Since the program started, Alpha, which has been working to integrate two major acquisitions, has been an “anchor,” says Blevins, having enrolled a large number of employees in the first four courses.
“Initially, we thought it made sense politically, as the university gets a lot of pressure for outreach efforts, but it has actually ended up being good business,” says Newkirk. “There is a lot of demand for this.”
Some of that demand extends beyond Southwest Virginia, Blevins notes. The earliest students also came from western North Carolina, southern West Virginia and eastern Tennessee. “This is truly a regional asset,” she says.
The program has two more open-enrollment courses set for later this fall, but Blevins notes that the Darden faculty is willing to provide custom courses to the U.Va.-Wise customer base if asked.

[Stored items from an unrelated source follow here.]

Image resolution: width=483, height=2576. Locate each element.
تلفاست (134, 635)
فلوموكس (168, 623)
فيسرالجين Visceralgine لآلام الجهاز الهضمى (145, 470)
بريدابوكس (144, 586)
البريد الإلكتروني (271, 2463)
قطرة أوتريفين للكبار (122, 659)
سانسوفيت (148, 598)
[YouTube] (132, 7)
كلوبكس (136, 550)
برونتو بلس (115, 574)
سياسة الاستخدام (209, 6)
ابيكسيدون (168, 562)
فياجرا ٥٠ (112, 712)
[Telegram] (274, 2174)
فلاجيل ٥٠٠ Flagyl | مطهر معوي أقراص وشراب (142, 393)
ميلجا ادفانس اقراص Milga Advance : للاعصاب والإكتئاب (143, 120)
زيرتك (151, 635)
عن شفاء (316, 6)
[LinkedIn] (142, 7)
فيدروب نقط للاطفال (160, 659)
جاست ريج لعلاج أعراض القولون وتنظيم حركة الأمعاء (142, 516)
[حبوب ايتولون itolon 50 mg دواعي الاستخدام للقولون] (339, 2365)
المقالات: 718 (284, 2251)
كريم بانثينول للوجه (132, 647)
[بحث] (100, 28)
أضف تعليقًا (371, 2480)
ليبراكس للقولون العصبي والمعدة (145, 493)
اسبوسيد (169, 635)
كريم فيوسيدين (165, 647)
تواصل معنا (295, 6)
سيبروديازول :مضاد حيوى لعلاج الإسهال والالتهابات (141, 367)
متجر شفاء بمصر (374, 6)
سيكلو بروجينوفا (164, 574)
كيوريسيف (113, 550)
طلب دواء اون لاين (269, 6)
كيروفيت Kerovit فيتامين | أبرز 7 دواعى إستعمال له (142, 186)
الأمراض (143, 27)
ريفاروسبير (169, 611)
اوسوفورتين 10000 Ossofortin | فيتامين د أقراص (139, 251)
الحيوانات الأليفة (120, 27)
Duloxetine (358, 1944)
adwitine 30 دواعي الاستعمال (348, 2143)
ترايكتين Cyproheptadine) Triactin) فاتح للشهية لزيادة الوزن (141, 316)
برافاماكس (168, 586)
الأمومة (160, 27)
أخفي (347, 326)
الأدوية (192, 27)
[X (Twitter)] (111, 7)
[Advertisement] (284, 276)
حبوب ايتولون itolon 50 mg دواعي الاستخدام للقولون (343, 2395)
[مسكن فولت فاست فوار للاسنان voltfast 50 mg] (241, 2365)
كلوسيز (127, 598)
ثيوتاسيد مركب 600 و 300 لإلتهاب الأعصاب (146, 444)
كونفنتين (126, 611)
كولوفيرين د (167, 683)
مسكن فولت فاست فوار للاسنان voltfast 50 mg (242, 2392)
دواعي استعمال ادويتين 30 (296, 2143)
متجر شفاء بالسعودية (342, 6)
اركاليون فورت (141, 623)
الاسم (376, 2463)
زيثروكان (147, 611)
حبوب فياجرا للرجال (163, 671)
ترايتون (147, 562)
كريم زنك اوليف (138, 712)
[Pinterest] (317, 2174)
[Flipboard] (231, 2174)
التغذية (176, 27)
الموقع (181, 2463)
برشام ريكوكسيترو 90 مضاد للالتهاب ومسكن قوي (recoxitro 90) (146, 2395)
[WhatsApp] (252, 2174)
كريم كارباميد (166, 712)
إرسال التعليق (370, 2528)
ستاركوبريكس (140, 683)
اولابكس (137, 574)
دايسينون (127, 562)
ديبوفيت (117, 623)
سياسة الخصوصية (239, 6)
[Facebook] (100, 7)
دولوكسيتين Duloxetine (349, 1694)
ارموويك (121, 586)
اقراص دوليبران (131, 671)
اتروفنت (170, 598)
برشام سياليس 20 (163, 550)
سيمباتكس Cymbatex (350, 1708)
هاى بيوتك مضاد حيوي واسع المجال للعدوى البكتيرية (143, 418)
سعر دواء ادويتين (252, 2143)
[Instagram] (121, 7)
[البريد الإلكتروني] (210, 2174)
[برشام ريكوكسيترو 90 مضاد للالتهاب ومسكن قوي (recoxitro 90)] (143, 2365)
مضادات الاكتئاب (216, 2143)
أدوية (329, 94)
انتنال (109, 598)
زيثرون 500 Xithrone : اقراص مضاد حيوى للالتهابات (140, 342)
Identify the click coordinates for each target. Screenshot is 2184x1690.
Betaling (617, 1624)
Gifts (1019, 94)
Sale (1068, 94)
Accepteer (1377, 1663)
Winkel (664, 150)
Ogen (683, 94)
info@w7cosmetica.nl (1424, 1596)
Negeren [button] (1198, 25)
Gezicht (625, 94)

Other universities are also recognizing the demand and taking steps to set up outlets. VCU’s Center for Corporate Education recently completed a pilot program that offered the Society for Human Resource Management certificate to students in Southern Virginia. The school now is looking into online courses and videoconferencing to offer additional programs to rural customers around the state. VCU officials also are considering global partnerships to provide executive education programs in other countries.
Likewise, Roy Hinton, associate dean of George Mason University’s executive education programs, notes that a group of Martinsville managers has asked him about providing executive education programs to companies there, either via Internet or in-person. GMU is also gearing up to use “tele-presence” technology to offer executive education coursework in a partnership with Cairo University.
Jean Gasen, interim director of VCU’s Center for Corporate Education, expects more schools to consider expanding their offerings to underserved areas. “The supply is just lacking, but the demand is there and it is growing,” she says. “It’s really just mirroring what’s already happening in the traditional education market, where you don’t have sufficient numbers to justify a huge physical presence, but there is still a need and you can fulfill that need with online or distance-learning capabilities or partnering with local institutions that have the classroom space.”